WebSocket Multiplex
The agent communicates with the platform using a single outbound WebSocket connection that multiplexes HTTP requests and responses.
Why multiplex?
KVM devices are typically behind NATs or firewalls. Opening inbound ports is impractical (and a security risk). Instead, the agent opens a single outbound WSS connection and keeps it alive. The platform sends HTTP requests through this tunnel, and the agent proxies them to the local KVM web UI.
This means:
- No port forwarding or VPN needed
- Works behind corporate firewalls (outbound 443 is almost always open)
- Single connection for heartbeats, console traffic, and control messages
Protocol
sequenceDiagram
participant P as Platform
participant A as Agent
participant K as KVM Web UI
Note over P,A: WSS connection (agent-initiated)
P->>A: {type: "http_request", id: "r1", method: "GET", path: "/", headers: {...}}
A->>K: GET http://localhost:8080/
K-->>A: 200 OK + HTML body
A-->>P: {type: "http_response", id: "r1", status: 200, headers: {...}, body: "..."}
Note over P,A: Multiple requests can be in-flight simultaneously
P->>A: {type: "http_request", id: "r2", ...}
P->>A: {type: "http_request", id: "r3", ...}
A-->>P: {type: "http_response", id: "r3", ...}
A-->>P: {type: "http_response", id: "r2", ...}
Message types
| Type | Direction | Description |
|---|---|---|
heartbeat |
Agent -> Platform | Sent every 15s. Includes health metrics (uptime, CPU, memory). |
http_request |
Platform -> Agent | HTTP request to proxy to the local KVM web UI. |
http_response |
Agent -> Platform | Response from the local KVM web UI. |
session_open |
Platform -> Agent | Notification that a console session has started. |
session_close |
Platform -> Agent | Notification that a console session has ended. |
Request multiplexing
Each request has a unique id. Multiple requests can be in-flight simultaneously — the agent processes them concurrently using goroutines. Responses are matched by id, not by order.

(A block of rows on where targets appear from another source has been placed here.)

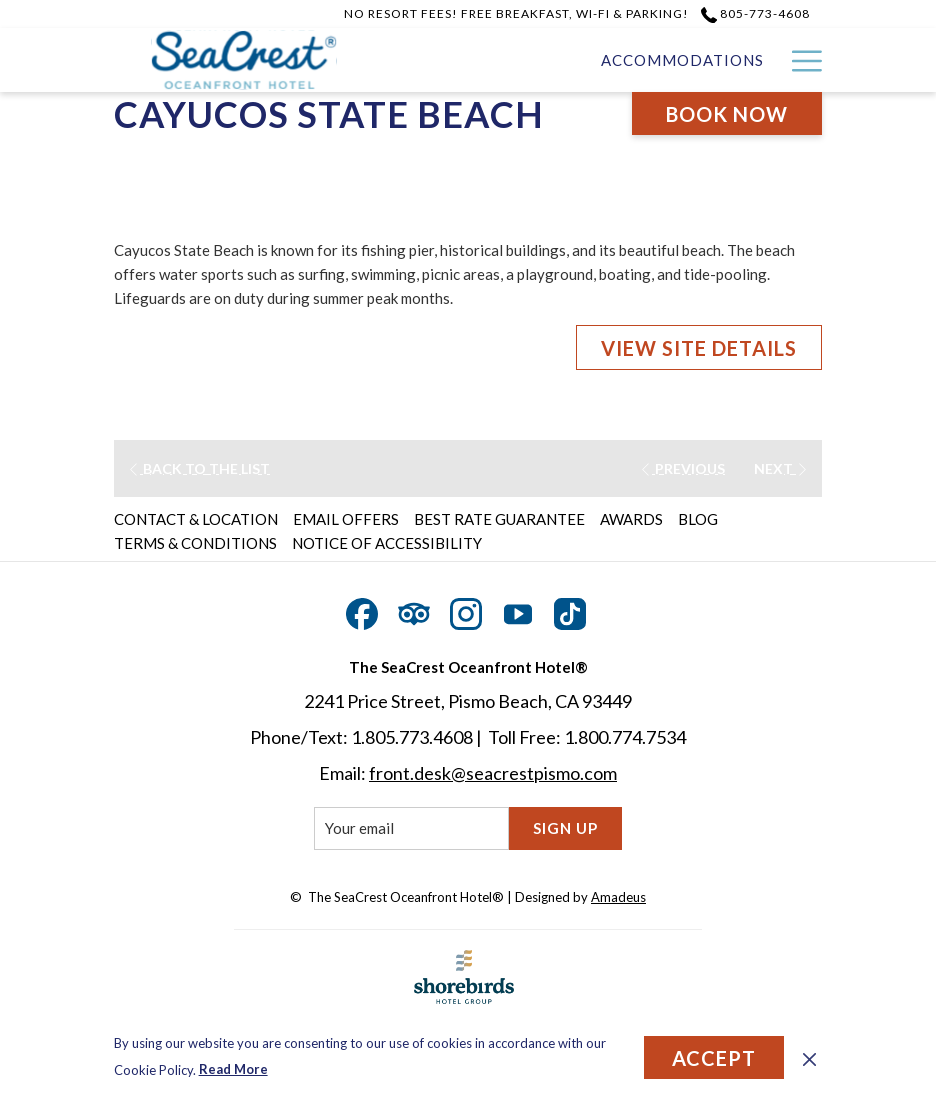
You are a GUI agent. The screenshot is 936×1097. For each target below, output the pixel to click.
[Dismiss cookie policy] (809, 1057)
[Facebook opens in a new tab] (362, 609)
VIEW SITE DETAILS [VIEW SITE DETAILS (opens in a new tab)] (699, 348)
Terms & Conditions (195, 543)
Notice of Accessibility (387, 543)
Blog (698, 519)
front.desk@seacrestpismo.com (493, 773)
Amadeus (618, 897)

This is critical for console sessions where the browser makes many parallel requests (HTML, JS, CSS, WebSocket upgrade for video stream).
Connection lifecycle
- Connect: Agent opens WSS to
wss://app.kvmfleet.io/v1/agent/ws - Authenticate: First message includes the device auth token
- Heartbeat loop: Agent sends heartbeats every 15 seconds
- Reconnect: On disconnect, agent uses exponential backoff (1s, 2s, 4s, ... up to 60s)
Video streaming
KVM video streams (MJPEG or H.264 via WebSocket) are proxied through the same tunnel. The agent upgrades the inner connection to a WebSocket when the KVM web UI requests it, and frames are forwarded bidirectionally over the outer WSS connection.